All the samples were cervical (punch) biopsy or endocervical curettage specimens. The patients aged from 20 to 80 years (mean 39.8 years). Initial diagnosis comprised 10 negative dysplasia (NEG), 21 ISM with or without reactive atypia, and 46 CIN, (18 CIN1, 11 CIN2, and 17 CIN3). All H&E stained sections were first reviewed by 2 independent pathologists blinded to the initial diagnosis. The consensus diagnosis was a gold Inhibitors,research,lifescience,medical standard, and defined as diagnostic agreement between the pathologists concerned. For patients with diagnostic disagreement, 12 of 77 cases, a third review was obtained from a gynecopathologist. All the specimens were immunostained for Ki-67,
p16 and CK17 antigens. Immunohistochemical Inhibitors,research,lifescience,medical (IHC) Staining IHC staining for Ki-67, p16 and CK-17 antigens was performed on 5 µm sections obtained from formalin-fixed, paraffin embedded blocks, using avidin-biotin peroxidase complex method. The primary antibodies were monoclonal mouse anti Ki-67
antigen, clone MIB-1 (Dako, code: N1633, Denmark; diluted 1:2); mouse monoclonal anti p16INK4a, (Santa cruz, (JC8) SC-56330, USA; diluted 1:50) and monoclonal mouse anti-CK17, clone E3 (Dako, code: M7046, Denmark; diluted 1:30). Secondary antibodies included goat anti-mouse and anti-rabbit immunoglobulines (Dako, code: K4061, Denmark; Ready to use) and DAB (3,3’ Diaminobenzidine; Inhibitors,research,lifescience,medical chromogen Inhibitors,research,lifescience,medical (Dako). Immunohistochemical Scoring The sections stained by IHC were examined alongside H&E stained specimens, to identify the precise Protein Tyrosine Kinase inhibitor locations of the lesions. Ki-67 (MIB-1) staining was interpreted positive when a cluster of at least 2 strongly stained epithelial nuclei were present in the upper two thirds of the epithelial thickness anywhere within the lesion.
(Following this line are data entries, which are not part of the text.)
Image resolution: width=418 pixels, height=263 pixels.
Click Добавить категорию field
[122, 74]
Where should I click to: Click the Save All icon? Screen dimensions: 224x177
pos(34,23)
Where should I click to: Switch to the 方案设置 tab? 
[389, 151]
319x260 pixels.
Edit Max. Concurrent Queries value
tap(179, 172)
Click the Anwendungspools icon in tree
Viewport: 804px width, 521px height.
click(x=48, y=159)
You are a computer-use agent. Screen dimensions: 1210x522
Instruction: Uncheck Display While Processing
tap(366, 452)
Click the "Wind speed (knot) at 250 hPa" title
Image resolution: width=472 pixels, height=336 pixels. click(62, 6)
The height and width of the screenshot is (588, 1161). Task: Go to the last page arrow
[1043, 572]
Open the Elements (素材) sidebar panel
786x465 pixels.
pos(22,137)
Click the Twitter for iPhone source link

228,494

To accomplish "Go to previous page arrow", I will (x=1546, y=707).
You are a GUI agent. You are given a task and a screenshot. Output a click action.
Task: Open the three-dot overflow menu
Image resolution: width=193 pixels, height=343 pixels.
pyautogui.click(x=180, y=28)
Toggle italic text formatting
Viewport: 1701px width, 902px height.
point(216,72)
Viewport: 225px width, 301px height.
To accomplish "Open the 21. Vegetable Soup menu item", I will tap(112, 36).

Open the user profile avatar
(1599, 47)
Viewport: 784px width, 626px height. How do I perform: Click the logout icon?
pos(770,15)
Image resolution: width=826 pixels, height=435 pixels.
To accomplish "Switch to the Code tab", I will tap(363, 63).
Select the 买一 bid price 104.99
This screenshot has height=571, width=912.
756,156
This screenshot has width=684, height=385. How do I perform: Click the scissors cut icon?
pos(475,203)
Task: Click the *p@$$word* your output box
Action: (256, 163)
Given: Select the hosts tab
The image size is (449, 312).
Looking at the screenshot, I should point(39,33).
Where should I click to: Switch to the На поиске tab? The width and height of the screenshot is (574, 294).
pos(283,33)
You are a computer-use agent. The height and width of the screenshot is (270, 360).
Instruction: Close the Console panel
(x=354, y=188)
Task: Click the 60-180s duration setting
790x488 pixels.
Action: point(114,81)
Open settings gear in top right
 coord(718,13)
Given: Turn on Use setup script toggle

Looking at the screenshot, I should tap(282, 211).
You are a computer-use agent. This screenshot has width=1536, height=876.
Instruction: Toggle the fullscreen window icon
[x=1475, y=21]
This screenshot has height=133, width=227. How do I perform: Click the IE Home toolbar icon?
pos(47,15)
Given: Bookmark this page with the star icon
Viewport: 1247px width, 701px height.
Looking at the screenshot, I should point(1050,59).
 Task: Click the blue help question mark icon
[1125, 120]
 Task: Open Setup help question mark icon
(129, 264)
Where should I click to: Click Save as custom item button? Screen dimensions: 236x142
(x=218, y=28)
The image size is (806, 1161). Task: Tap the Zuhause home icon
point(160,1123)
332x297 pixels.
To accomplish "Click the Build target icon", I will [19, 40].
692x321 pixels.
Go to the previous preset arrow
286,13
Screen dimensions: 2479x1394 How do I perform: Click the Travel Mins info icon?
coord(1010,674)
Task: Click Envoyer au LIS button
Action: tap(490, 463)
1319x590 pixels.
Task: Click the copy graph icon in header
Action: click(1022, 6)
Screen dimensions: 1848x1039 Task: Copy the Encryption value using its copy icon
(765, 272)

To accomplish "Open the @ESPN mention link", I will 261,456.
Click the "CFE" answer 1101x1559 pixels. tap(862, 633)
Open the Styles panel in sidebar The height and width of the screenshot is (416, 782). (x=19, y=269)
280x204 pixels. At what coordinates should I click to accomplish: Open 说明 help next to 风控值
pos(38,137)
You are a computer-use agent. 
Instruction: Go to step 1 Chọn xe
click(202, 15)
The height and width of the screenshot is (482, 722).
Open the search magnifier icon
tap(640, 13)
Presence of the para-basal cells staining was used as an internal positive control.4,7 The Inhibitors,research,lifescience,medical p16 was considered positive when it showed nuclear, as well as continuous diffuse cytoplasmic staining of the cells in the basal
and para-basal cell layers of the squamous epithelium, variably reaching intermediate and superficial cell layer characterized by diffuse staining pattern. p16 was considered negative when it was completely Calpain unstained, or showing focal or sporadic epithelial staining, particularly not of the basal and para-basal cells (focal staining pattern). Scoring of IHC results was evaluated on the basis of distribution of immunoreactive cells. However, staining intensity was not graded to avoid subjective interpretation.1 CIN3 specimens were used as positive controls. CK17 staining was considered positive, when cytoplasmic staining involved all squmous cell layers. Focal staining or completely unstained cell layers was considered as negative.13 Statistical Analysis Histologic diagnoses were categorized as (NEG), CIN1 (LG-SIL), CIN2 & CIN3 (HG-SIL), and ISM.